Quoiqu’il en soit, Verts a aussi un discours politique (ce qui en faisait le candidat idéal pour le prix Tournesol!). Mis au ban de la société, les premiers humains végétalisés connaissent les tourments infligés aux minorités. Figures d’un avenir que beaucoup redoutent, ces bébés, ces hommes et ces femmes défigurés — ou ornés, selon le point de vue — d’excroissances branchues, feuillues, fleuries, sont ostracisés, persécutés. L’histoire hélas, sans cesse, se répète.

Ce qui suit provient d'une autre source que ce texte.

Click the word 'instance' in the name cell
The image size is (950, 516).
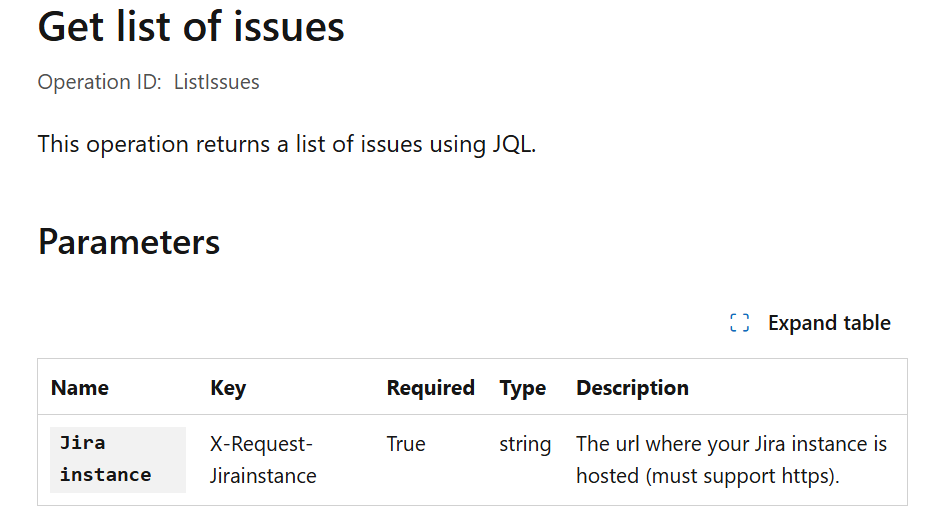point(105,475)
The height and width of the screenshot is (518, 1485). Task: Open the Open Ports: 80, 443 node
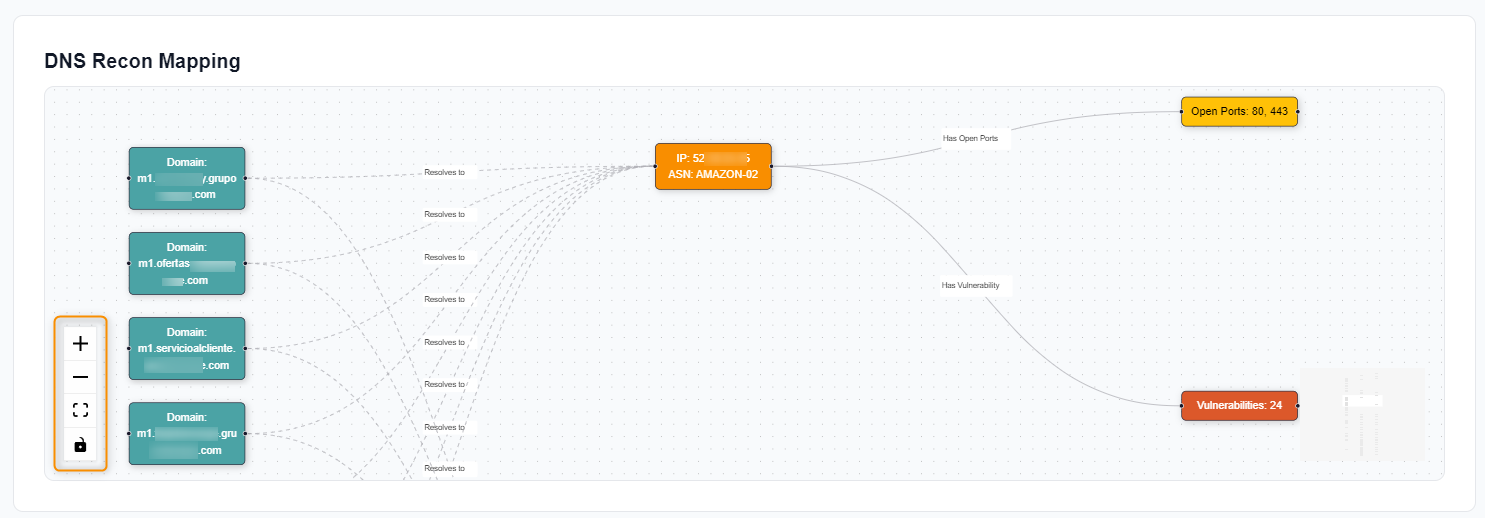point(1238,111)
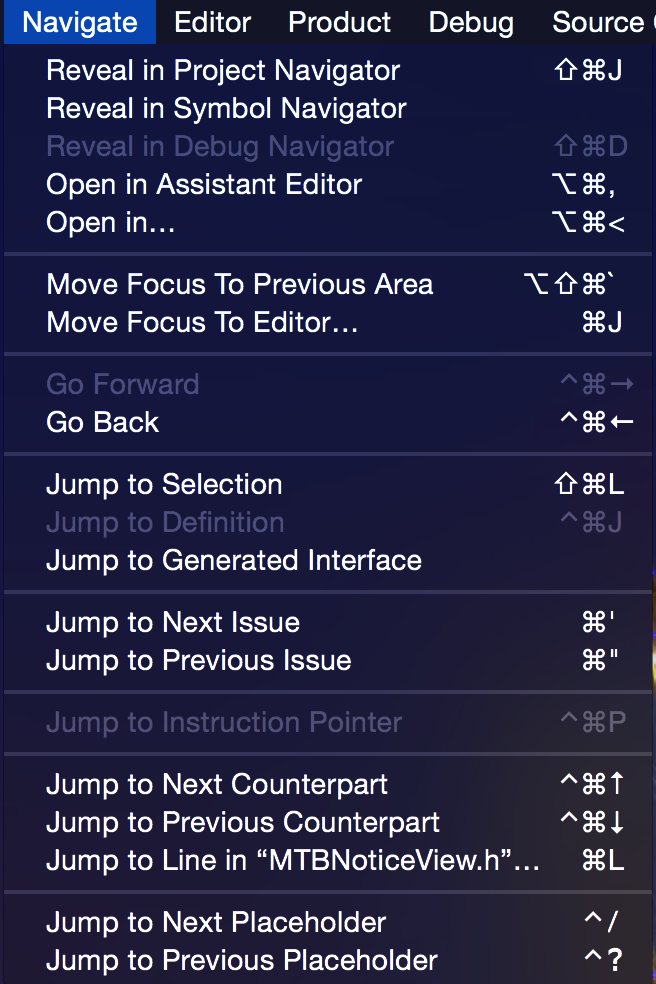Click Go Back in Navigate menu

click(x=103, y=423)
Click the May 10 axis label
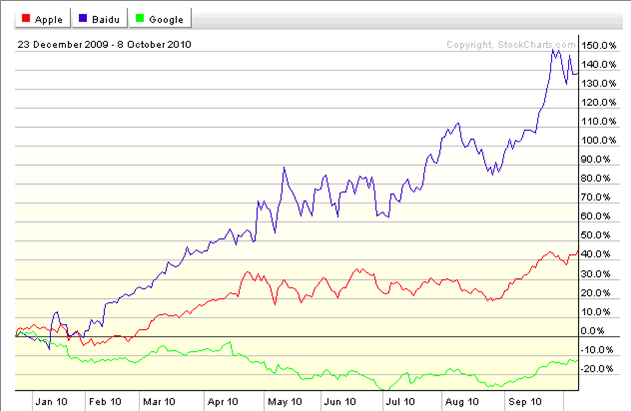Screen dimensions: 631x411 pos(285,401)
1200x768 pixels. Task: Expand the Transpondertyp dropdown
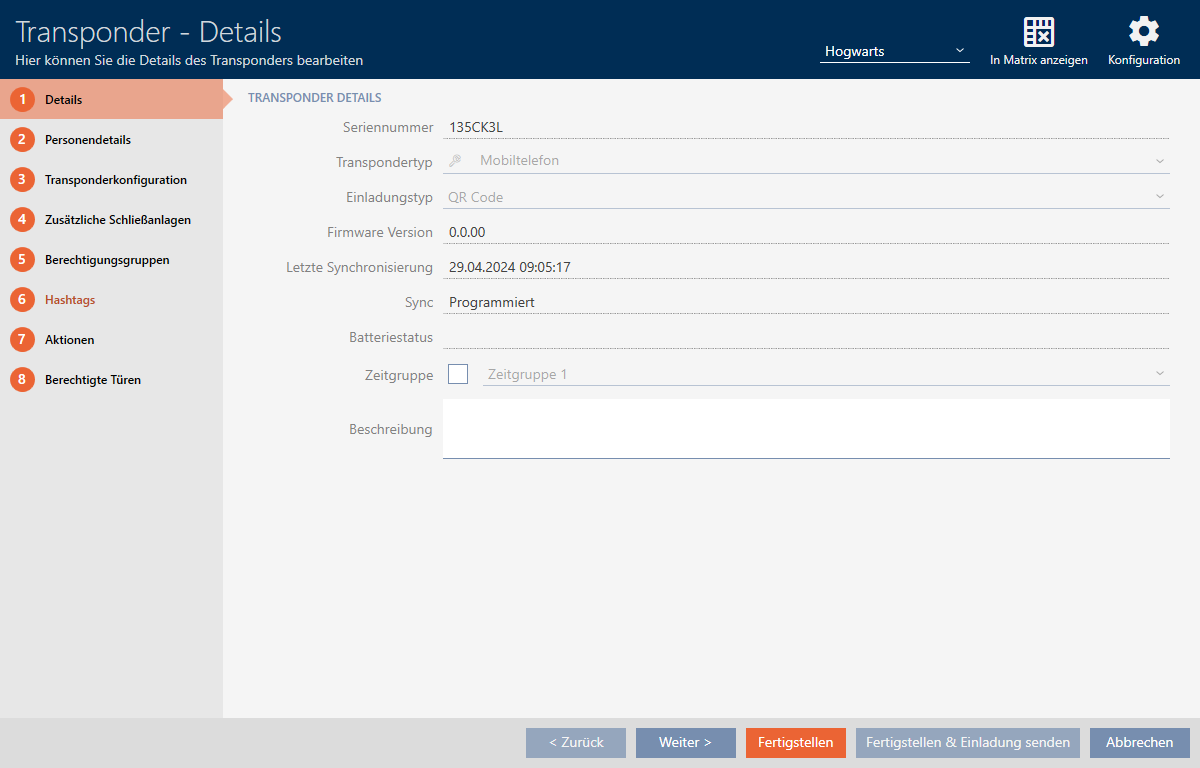tap(1159, 160)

Alors finalement, comment lire Verts? Comme une belle promesse que finalement tout ira bien? L’ultime réconciliation? Ou l’ultime lutte humains VS nature — alert spoiler: les humains perdent. C’est là le tour de magie de Verts: il ouvre une réflexion, il pose des questions auxquelles je cherche encore les réponses. Pourtant ces visages illuminés, dans ce noir et blanc si élégant, me disent que l’être humain, comme tout être vivant, doit vivre en accord avec son milieu naturel. L’explosion de couleurs dans les dernières planches, qui sont de véritables tableaux aux multiples nuances de verts, est une ode à la vie, quelle qu’elle soit.